We provide effective and sophisticated representation for commercial real estate transactions as well as for business transactions.
Our Clients are investors, small to mid-sized businesses, and entrepreneurial individuals who desire strong advocacy.
We served as legal counsel for the acquisition of $26,000,000 office complex in Pennsylvania; sale of $24,400,000 shopping center in New Jersey; acquisition of 550,000 sf shopping center in Michigan; acquisition and finance of 460,000 sf outlet mall in Pennsylvania; sale of $27,000,000 shopping center in New Jersey; acquisition of commercial investment properties in New York, West Virginia, New Jersey, Arizona, Pennsylvania, California, Michigan, Georgia, Ohio, Texas, Minnesota, Colorado, Mississippi, Maryland, Massachusetts, Connecticut, Florida, South Carolina, North Carolina, Alabama, Maine, Delaware, Virginia, Nevada, Oklahoma, and Kansas.
The firm frequently serves as local counsel for acquisition, loan, and leasing transactions in Pennsylvania, New Jersey, Delaware and the District of Columbia. For loan transactions involving Delaware special purpose entities, we can provide the Authority to File and State Law opinions, as well as opinions of counsel regarding UCC issues relevant to pledges and mezzanine financing. We can provide opinions of counsel for commercial loan documents governed by Pennsylvania, New Jersey, Delaware, and District of Columbia law.
The firm acts as outside general counsel for businesses that do not have in-house legal staff, handling contract preparation and negotiation; investor, shareholder, and entity issues; and asset acquisition, leasing, and finance.

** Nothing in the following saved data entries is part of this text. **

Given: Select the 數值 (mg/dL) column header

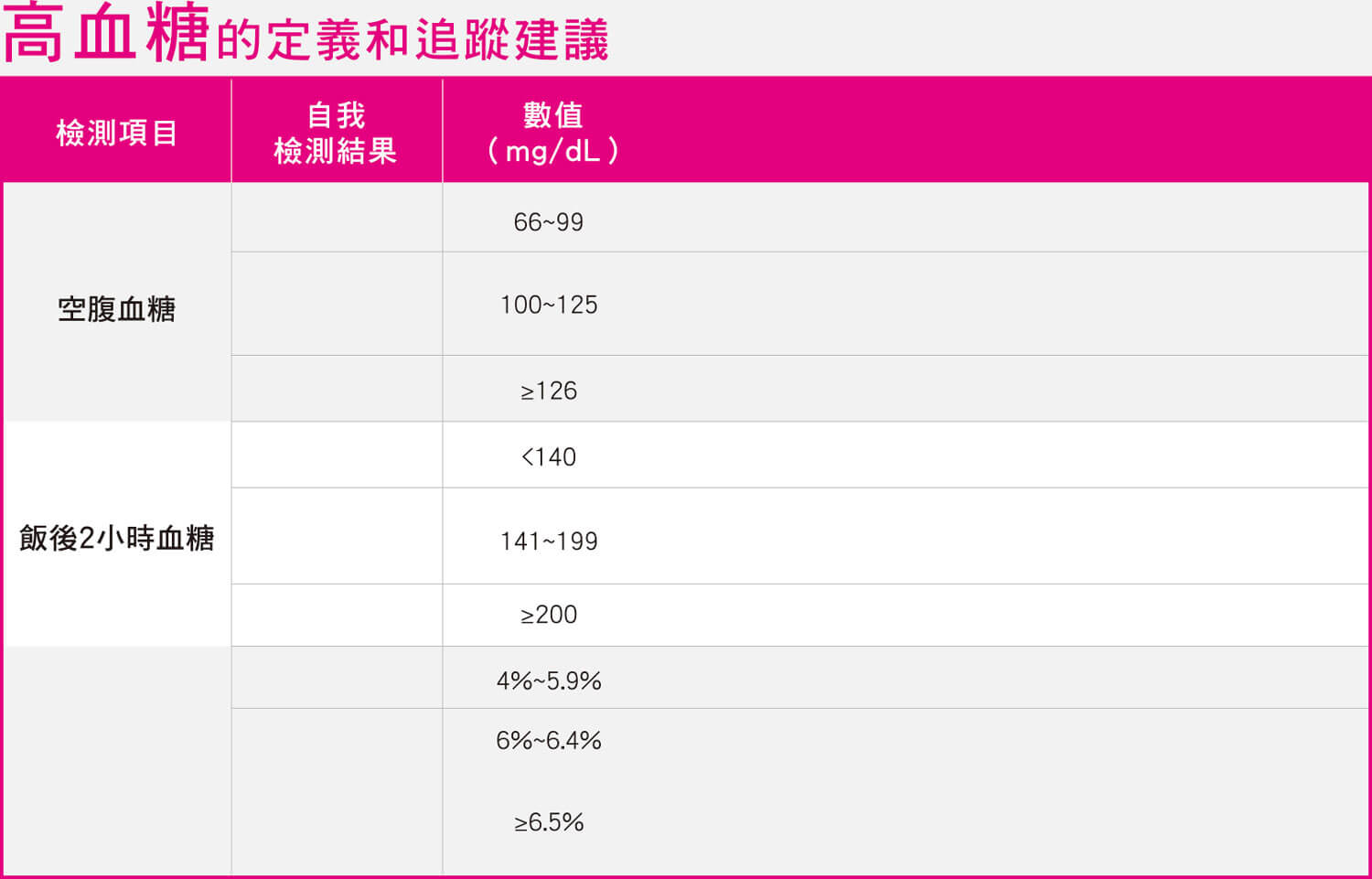Looking at the screenshot, I should [552, 133].
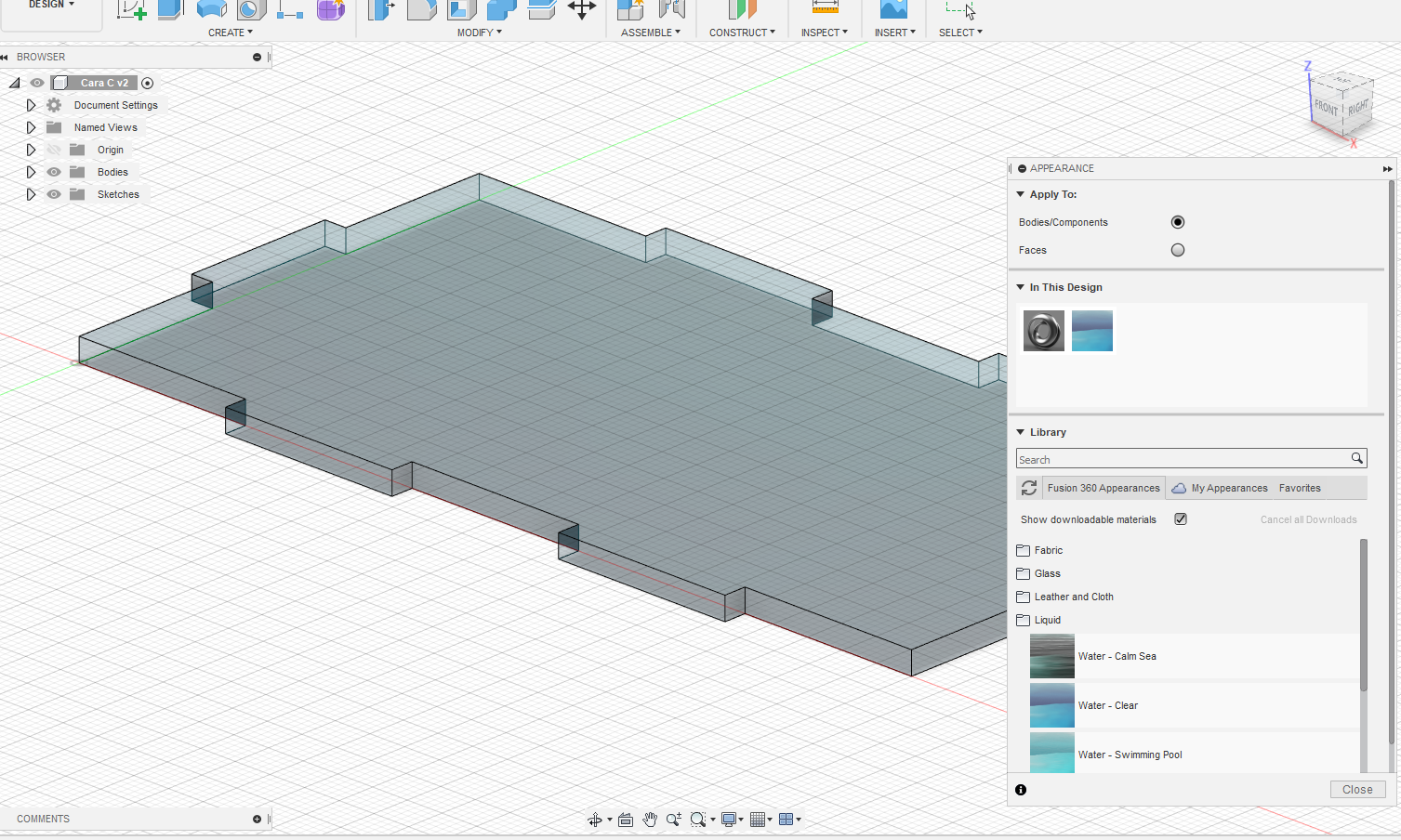Hide the Bodies folder visibility
The height and width of the screenshot is (840, 1401).
click(x=54, y=172)
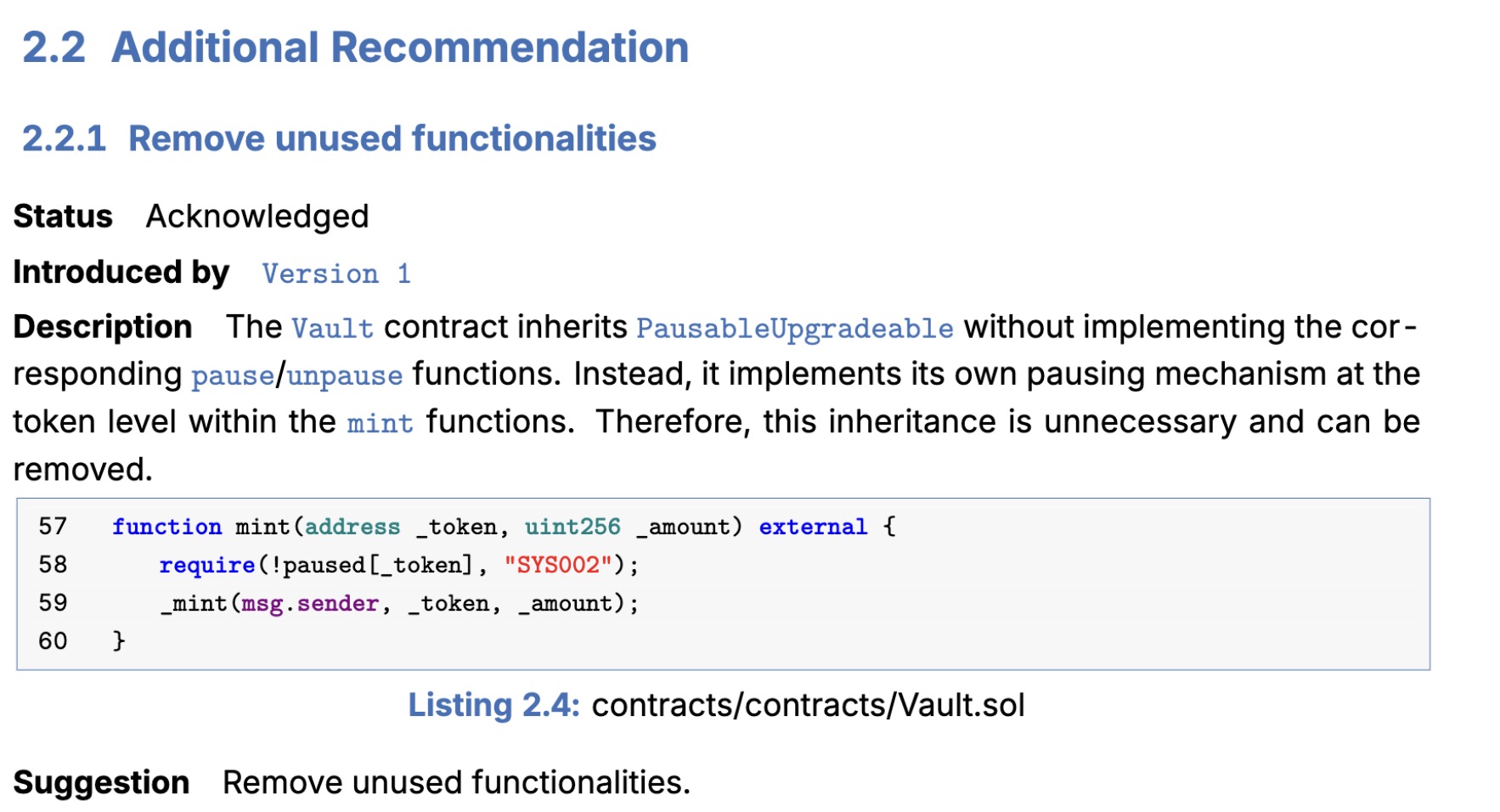Click the "require" keyword in code
This screenshot has width=1500, height=812.
[x=207, y=565]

We have formed over eighty corporations, fifty-five limited partnerships, and one hundred fifty limited liability companies for our clients. We understand investor and partner issues; we anticipate possible conflicts and are proactive to create structures that embody working solutions.

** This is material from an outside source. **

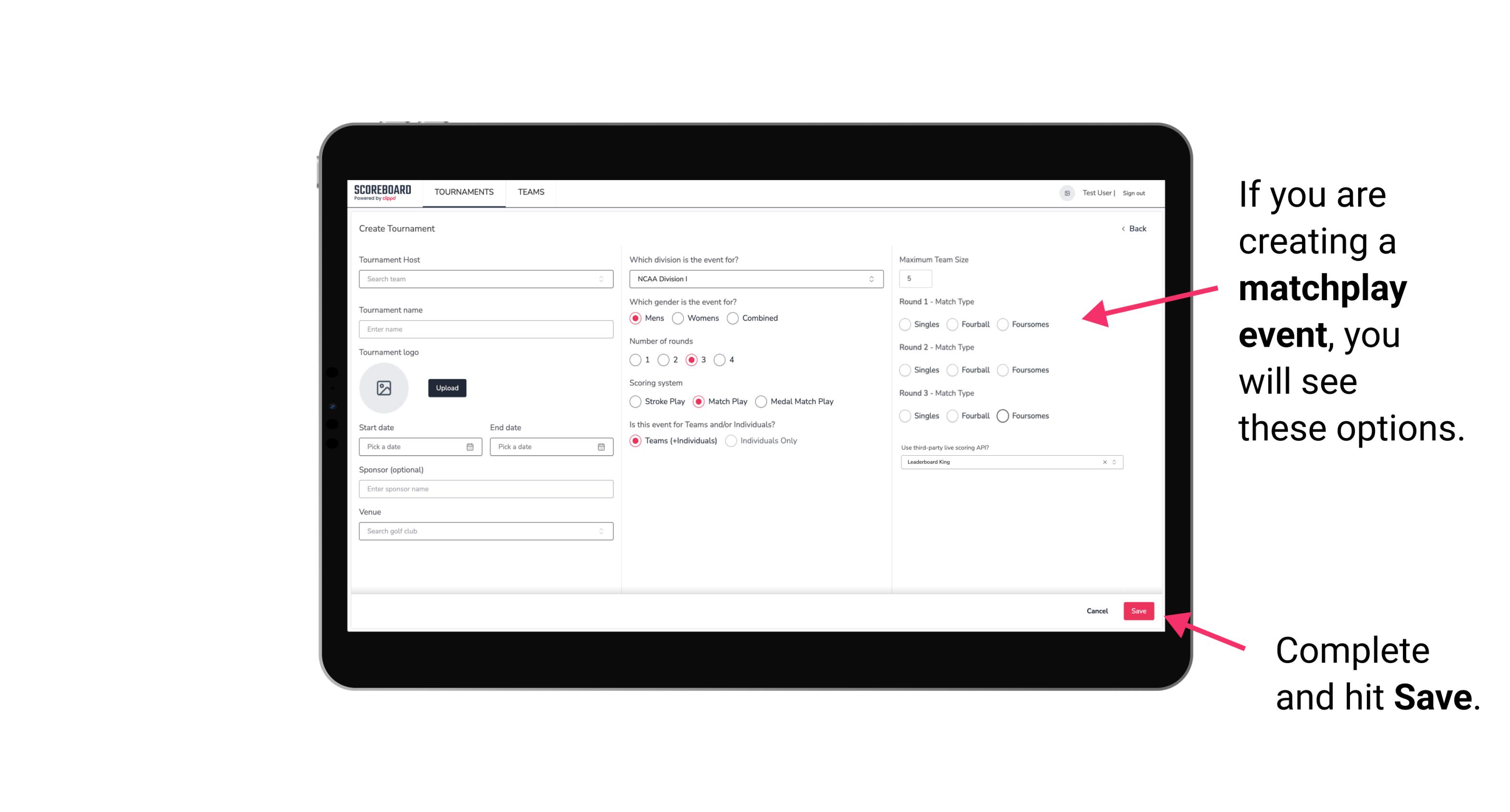
Task: Click the Scoreboard logo icon
Action: click(382, 192)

We have assisted with more than two hundred ninety IRC Section 1031 and 1033 tax-deferred exchanges in the past ten years with replacement property value in excess of $825,000,000. Replacement properties included properties net-leased to Walgreens, CVS, Eckerd, Federal Express, and Shaw’s Supermarkets. We have extensive experience with reverse exchanges, improvements exchanges, net-zero exchanges, and tenant-in-common exchanges.
We have represented borrowers in over ninety permanent loan transactions involving Wall Street lenders including Wells Fargo, Wachovia Bank, Barclays, CIBC, Bear Stearns, Artesia, GMAC, Deutsche Bank, LaSalle Bank, and Credit Suisse, and involving life insurance companies including Principal, Prudential, Sun Life, and Protective Life with funding in excess of $990,000,000.

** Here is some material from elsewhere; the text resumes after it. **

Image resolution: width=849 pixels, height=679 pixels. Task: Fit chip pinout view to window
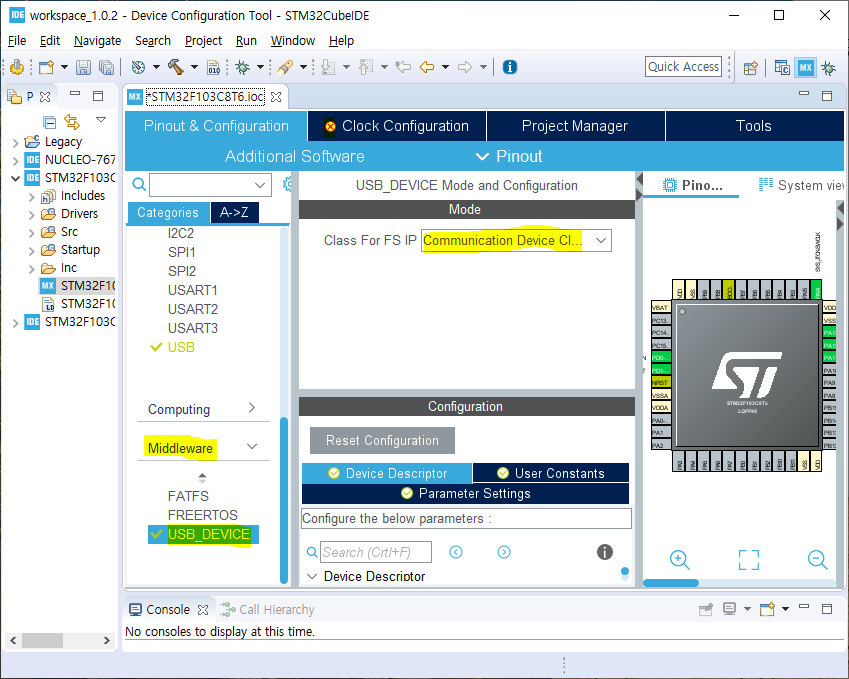(748, 560)
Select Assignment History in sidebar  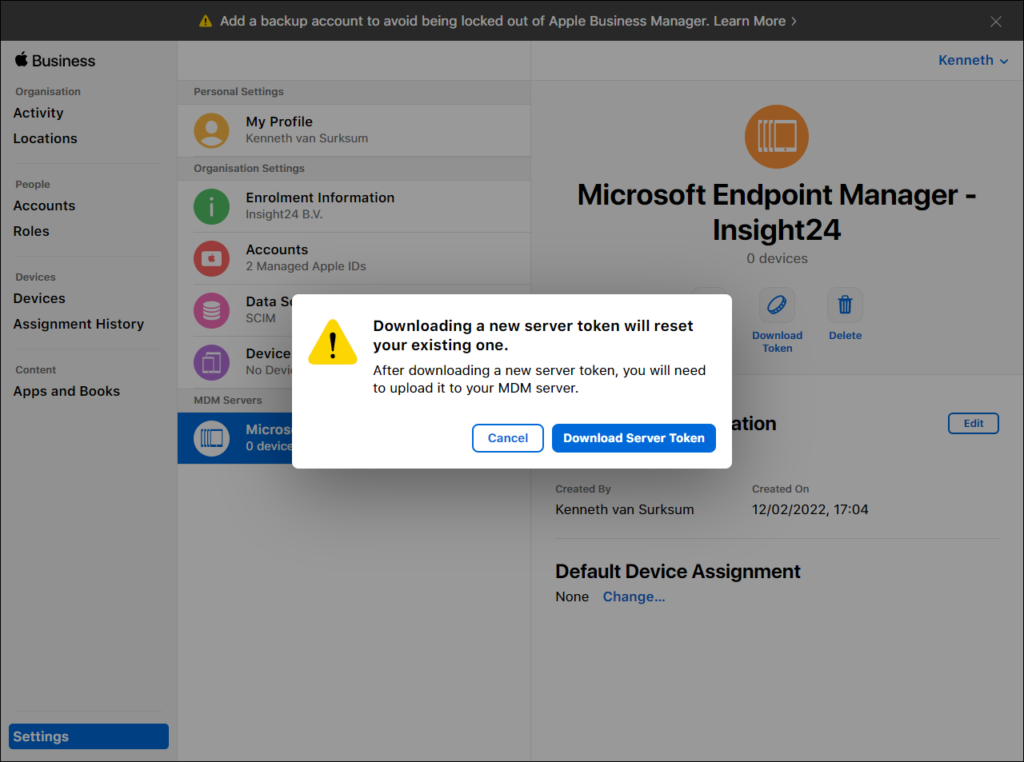click(78, 324)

The firm has acted as lead counsel in the ground-up developments of 255,000 sf, 145,000 sf, 245,000 sf, and 110,000 sf shopping centers, including all aspects of acquisition, tenant leasing, out-parcel sales, and construction and permanent financing. We have represented owners for architectural and construction contracts, development agreements, and management agreements.
The firm has represented landlords in lease negotiations with national retailers including Target, Wal-Mart, Trader Joe’s, Home Depot, Dollar General, Qdoba, Genuardi’s, Lowe’s, Harmon Cosmetics, McDonalds, AT&T, Wawa, Staples, JPMorgan Chase Bank, Wachovia Bank, Cingular, Commerce Bank, CVS, Sleepy’s, TJ Maxx, Radio Shack, Giant Foods, Metro Supermarkets, Hallmark, SuperValu Supermarkets, Hibbett Sporting Goods, Starbucks, Blockbuster, and The Limited.